Há o fator artístico. Todos os candidatos acreditam que podem chegar lá ao usar seus dotes de camelô, palhaço ou ator melodramático. É claro que só isso não basta. É preciso dinheiro, dinheiro e mais dinheiro para custear uma campanha eleitoral. Mas se o candidato não conseguir se diferenciar na multidão, não há fortuna que possa salvá-lo. Está ralado.

Nessa busca dos políticos por algo que possa destacá-los dos demais, há todo tipo de inspiração. Sobram candidatos que adotam nome de bicho para chamar a atenção. É o caso do Cobra, candidato a deputado estadual. Ou o Tigrão, a deputado federal. Adriano da Silva Oliveira quer ser eleito deputado estadual com o apelido de Bacurau, pássaro raro. Sanlai Araújo, modesto, adotou Baratinha em seu nome.

E os messiânicos? Pastor Divino Cruz é candidato a deputado federal. Jailton de Jesus da Rocha abriu mão do nome bíblico original para adotar o inexplicável Branco do perfume e do enxoval. Há gosto para tudo. Temos Mestre Drácula, nome de urna de Maurício Beraldi. O Ewerson Alves da Silva quer se eleger com um trocadilho: Clark Crente. Gevanildo Lino quer uma das trinta vagas em Brasília usando o nome de Cascão.

A bizarria não é coisa nossa. Cowboy Beleza, Paulinho da Refrigeração e Tomé do Pau Branco são candidatos no Rio. Os mineiros podem optar pelos candidatos a deputado federal Dinho do Bar, Palhaço Freak, Mister M, Hie Hie e Ronaldinho, um sósia do jogador do Atlético-MG. Os paulistas terão como opções Magno – Ornitorrincos, Chico Loco, Tio do Doce, Dr. Verme e Battman.
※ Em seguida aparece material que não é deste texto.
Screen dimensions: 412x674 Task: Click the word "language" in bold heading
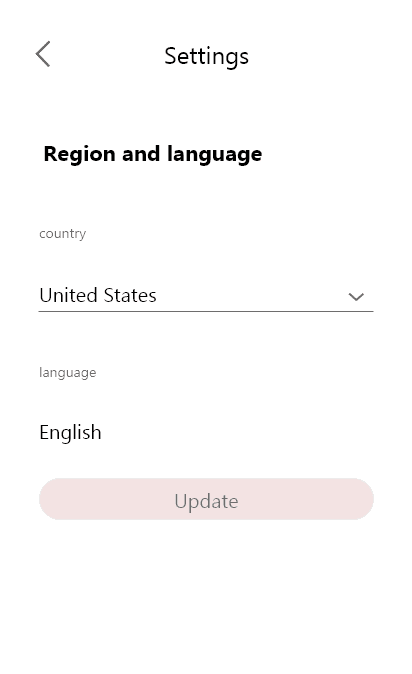tap(215, 155)
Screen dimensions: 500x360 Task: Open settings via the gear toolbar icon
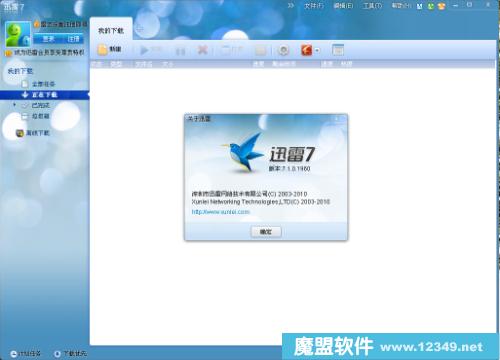point(284,50)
E Tiririca, o deputado federal mais votado do Brasil em 2010, tentará a reeleição, mas não será exclusividade do eleitorado paulista. Os goianos também terão um Tiririca para chamar de seu, candidato pelo PSL. Pois, pois, neste festival que atesta a pouca crença na seriedade da política no Brasil, no que tem toda a razão, não há grande diferença de caráter e intenções do time que adota nomes estranhos, que realmente podem diferenciá-lo, senão como bons políticos, como piada, dos políticos que fazem pose de estadista e juram que estão nessa pela felicidade geral da nação.